Review of Our Time

Our Time (1974)
8/10
Raw, but appropriate acting and, sadly, still timely.
23 June 2022
Warning: Spoilers
It's interesting on viewing this movie, how raw the 4 'teens' leading this movie are. After years seeing the smooth talking/acting plethora of Movies and TV shows with the young/teen casts of the last 3 decades, it is almost jarring to see a set of teen characters, who actually sound like either the teens you were, or actually overhear in real life.

Chatty, scatty, ignorant yet pompously covering that up, they veer between talking over one another in rapid verbal torrents one moment and then long awkward, nervous pauses.
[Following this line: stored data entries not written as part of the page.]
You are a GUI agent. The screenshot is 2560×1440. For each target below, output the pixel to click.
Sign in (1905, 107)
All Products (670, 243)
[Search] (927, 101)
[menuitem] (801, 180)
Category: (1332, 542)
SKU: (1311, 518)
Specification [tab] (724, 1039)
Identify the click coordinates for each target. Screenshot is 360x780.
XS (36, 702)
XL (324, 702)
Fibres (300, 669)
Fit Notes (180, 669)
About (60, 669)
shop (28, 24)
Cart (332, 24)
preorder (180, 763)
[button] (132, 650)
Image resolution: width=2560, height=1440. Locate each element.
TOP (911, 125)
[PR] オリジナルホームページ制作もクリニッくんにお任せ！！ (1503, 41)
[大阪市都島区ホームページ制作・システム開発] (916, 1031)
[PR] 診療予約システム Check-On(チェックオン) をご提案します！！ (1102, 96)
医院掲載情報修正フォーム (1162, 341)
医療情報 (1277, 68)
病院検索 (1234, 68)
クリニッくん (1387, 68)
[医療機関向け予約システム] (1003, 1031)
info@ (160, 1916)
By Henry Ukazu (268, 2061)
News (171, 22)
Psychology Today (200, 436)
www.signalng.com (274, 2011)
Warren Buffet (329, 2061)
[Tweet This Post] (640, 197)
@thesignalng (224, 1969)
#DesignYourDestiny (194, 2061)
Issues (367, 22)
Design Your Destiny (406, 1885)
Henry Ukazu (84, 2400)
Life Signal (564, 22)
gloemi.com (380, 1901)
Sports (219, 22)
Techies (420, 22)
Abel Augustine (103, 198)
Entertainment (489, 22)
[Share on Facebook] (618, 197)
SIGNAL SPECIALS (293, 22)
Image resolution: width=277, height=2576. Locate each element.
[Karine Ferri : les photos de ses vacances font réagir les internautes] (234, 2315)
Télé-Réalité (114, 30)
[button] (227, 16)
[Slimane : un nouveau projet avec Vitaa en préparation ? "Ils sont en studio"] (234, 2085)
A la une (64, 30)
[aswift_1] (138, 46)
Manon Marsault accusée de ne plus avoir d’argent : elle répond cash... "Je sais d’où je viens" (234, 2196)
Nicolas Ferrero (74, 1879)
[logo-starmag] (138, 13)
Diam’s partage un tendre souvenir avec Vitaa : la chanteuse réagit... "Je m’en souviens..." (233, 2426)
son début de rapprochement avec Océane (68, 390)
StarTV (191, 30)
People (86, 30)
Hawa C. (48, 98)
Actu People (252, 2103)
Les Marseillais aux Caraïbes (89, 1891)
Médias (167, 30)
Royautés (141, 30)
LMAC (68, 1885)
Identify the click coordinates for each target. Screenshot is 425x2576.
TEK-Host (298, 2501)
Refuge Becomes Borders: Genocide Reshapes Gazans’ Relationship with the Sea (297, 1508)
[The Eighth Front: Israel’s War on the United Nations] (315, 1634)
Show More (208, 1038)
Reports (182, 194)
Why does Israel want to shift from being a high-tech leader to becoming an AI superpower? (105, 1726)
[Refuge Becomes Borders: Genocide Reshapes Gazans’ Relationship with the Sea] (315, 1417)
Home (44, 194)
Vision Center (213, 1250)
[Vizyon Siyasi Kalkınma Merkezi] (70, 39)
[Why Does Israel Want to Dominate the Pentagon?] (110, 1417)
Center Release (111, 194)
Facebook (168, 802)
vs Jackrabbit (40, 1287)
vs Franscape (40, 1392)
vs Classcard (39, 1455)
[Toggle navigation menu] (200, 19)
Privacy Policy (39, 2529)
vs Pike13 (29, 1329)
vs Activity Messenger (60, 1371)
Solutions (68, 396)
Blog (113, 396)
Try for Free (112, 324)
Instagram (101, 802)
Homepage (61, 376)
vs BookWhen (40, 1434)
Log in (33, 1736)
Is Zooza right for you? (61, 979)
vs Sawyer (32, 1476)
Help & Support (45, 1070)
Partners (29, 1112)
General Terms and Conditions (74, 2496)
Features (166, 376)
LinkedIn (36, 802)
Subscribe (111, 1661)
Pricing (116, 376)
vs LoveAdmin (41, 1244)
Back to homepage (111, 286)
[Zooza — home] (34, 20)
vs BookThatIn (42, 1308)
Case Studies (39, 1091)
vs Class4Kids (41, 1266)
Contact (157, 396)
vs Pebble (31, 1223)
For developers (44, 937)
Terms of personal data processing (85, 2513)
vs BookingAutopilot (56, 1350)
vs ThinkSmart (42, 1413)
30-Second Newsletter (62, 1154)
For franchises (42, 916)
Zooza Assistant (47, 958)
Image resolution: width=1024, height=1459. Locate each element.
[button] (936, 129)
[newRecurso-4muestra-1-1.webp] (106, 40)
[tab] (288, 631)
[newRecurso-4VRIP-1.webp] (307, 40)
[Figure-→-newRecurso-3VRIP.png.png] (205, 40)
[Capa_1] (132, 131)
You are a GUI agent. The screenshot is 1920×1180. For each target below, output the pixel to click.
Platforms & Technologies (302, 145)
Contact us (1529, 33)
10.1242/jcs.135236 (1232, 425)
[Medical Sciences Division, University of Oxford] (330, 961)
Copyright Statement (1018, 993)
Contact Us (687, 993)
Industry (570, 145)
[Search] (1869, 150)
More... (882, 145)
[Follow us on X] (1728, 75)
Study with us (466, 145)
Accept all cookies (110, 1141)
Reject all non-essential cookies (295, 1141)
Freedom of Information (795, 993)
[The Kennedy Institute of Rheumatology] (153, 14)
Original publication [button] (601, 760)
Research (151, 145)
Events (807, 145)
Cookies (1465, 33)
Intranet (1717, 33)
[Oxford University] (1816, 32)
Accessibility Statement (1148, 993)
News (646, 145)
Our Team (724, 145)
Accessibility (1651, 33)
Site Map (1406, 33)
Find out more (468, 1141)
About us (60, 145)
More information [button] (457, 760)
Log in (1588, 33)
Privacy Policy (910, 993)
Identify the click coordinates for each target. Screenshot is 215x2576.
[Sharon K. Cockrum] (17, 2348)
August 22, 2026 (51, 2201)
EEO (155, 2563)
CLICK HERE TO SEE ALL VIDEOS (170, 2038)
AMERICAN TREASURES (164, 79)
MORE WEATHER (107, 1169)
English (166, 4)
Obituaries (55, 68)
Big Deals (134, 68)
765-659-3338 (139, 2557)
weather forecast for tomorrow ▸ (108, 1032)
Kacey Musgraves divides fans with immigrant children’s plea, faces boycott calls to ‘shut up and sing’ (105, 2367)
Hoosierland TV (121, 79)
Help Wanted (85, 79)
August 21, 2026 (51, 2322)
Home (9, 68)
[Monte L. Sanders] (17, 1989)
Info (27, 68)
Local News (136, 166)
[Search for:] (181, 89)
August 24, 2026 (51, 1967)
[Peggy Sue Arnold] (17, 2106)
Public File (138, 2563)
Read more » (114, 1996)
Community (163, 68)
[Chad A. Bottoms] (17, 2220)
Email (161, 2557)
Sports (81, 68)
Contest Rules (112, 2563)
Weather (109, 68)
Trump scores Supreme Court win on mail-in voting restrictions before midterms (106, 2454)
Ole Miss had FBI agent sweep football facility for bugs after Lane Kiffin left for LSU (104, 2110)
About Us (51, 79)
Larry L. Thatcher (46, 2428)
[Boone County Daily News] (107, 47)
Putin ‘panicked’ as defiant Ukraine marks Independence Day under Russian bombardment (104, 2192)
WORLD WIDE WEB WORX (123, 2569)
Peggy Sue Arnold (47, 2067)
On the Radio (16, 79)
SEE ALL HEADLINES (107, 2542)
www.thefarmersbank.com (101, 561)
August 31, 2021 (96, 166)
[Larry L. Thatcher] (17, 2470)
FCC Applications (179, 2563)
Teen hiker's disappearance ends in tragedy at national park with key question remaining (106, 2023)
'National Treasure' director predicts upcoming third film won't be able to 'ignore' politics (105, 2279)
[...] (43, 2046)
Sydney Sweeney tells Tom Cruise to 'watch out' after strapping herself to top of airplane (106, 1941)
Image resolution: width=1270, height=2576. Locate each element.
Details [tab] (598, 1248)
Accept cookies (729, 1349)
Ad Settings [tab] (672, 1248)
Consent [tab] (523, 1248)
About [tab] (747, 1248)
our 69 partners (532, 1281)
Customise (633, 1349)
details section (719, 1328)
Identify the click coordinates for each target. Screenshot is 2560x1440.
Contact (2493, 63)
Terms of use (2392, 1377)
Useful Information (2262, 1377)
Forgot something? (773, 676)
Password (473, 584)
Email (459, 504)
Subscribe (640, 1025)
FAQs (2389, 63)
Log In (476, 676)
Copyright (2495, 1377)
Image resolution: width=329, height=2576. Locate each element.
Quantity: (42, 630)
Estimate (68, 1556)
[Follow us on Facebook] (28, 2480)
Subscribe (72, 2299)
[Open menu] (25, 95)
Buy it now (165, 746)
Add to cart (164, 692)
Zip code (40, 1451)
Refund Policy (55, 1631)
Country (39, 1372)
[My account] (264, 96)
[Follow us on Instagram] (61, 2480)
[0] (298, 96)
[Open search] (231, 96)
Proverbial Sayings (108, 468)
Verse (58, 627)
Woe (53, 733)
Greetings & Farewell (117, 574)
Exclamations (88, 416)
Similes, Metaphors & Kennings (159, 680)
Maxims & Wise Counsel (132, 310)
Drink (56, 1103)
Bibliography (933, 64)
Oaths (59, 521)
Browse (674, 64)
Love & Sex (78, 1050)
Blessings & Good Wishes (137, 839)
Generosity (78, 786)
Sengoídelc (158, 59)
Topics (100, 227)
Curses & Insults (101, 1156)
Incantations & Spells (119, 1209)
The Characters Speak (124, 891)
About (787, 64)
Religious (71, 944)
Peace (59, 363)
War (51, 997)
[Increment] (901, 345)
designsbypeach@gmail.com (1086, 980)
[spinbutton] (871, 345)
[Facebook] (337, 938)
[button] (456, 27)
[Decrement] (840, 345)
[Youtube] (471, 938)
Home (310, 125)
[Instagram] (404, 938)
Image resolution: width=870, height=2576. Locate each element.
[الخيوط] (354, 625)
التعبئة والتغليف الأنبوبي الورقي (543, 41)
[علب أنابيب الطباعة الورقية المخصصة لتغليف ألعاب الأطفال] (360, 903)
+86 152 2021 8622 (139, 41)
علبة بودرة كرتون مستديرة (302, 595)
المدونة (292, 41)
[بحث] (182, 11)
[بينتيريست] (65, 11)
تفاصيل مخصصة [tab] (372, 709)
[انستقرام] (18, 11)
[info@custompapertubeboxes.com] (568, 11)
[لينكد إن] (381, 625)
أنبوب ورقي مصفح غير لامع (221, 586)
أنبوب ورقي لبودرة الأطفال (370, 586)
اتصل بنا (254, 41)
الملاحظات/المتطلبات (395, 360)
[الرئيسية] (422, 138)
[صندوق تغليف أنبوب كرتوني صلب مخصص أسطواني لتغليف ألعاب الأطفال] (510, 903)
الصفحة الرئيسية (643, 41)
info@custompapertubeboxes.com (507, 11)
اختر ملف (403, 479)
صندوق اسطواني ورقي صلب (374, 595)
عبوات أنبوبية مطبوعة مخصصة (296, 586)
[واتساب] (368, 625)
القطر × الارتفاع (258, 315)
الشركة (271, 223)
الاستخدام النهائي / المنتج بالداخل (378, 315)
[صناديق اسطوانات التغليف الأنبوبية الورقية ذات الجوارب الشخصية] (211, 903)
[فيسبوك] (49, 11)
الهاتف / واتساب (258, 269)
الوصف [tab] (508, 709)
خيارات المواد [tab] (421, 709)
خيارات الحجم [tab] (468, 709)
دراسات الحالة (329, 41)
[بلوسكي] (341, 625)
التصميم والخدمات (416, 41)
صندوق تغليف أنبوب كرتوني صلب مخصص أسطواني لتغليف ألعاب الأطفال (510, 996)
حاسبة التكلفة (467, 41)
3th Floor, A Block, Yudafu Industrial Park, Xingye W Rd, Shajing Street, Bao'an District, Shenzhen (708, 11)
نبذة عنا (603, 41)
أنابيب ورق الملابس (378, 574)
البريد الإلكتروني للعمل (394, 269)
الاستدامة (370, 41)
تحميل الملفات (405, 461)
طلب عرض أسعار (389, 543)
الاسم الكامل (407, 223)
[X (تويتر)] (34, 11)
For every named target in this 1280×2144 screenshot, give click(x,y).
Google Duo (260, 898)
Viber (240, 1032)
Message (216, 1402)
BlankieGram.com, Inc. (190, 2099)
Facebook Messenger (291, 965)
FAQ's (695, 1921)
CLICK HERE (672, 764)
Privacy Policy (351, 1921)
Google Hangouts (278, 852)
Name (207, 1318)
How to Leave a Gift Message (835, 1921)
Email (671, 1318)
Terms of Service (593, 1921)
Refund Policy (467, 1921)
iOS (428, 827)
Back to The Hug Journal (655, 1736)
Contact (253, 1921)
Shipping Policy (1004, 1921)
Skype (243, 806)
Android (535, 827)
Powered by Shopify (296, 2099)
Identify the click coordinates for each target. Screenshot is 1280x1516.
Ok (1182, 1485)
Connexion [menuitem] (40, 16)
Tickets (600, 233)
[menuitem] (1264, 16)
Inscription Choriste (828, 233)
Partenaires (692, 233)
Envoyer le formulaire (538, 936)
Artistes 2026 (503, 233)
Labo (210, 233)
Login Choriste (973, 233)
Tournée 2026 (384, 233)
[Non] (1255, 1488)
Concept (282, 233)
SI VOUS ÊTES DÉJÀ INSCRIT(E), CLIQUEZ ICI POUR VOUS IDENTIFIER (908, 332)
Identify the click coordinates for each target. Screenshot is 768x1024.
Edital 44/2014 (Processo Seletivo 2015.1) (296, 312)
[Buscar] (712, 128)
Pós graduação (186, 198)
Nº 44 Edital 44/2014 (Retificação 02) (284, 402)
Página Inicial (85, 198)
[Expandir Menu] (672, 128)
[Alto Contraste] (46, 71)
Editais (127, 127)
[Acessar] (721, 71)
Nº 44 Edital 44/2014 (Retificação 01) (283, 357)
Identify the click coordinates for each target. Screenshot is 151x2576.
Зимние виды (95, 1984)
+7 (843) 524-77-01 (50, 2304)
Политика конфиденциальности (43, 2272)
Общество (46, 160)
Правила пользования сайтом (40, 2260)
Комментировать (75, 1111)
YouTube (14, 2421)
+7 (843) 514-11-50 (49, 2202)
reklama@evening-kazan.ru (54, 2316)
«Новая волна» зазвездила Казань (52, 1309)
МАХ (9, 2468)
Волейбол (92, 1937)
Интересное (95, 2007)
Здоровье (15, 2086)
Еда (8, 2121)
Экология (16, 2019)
They feel utterly unpolished, and, as it goes on, all the more real because of it.

Betsy Slade (Muffy) and Pamela Sue Martin (Abby) make convincing and touching good friends (and given that Pamela Sue Martin asserts that Betsy didn't actually like her, you have to give extra kudos to the actors), and while it's a familiar tale of the Pretty and the Plain, the close friendship between the two really adds to what happens. It's also nice to see a story where the handsome All American Captain of the team (Parker Stevenson) actually turns out to be a genuinely nice guy who both loves his girlfriend and is supportive of her friend too. Ditto the lovelorn Malcolm, who pines after Muffy but abides by her decisions, both not to marry him and to abort the pregnancy.

Ultimately though, set in the stultifying, double standard filled, moral trap of hypocrisy that was the 50s, it remains a cautionary tale of what happens when sex is shunted into the shadows, both turning it into a dirty little secret *and* increasing curiosity around it; and when a woman can't freely and safely make choices about what happens to her own body. The latter, sadly, rearing it's head again in U. S. society, making the movie all too relevant almost 50 years later.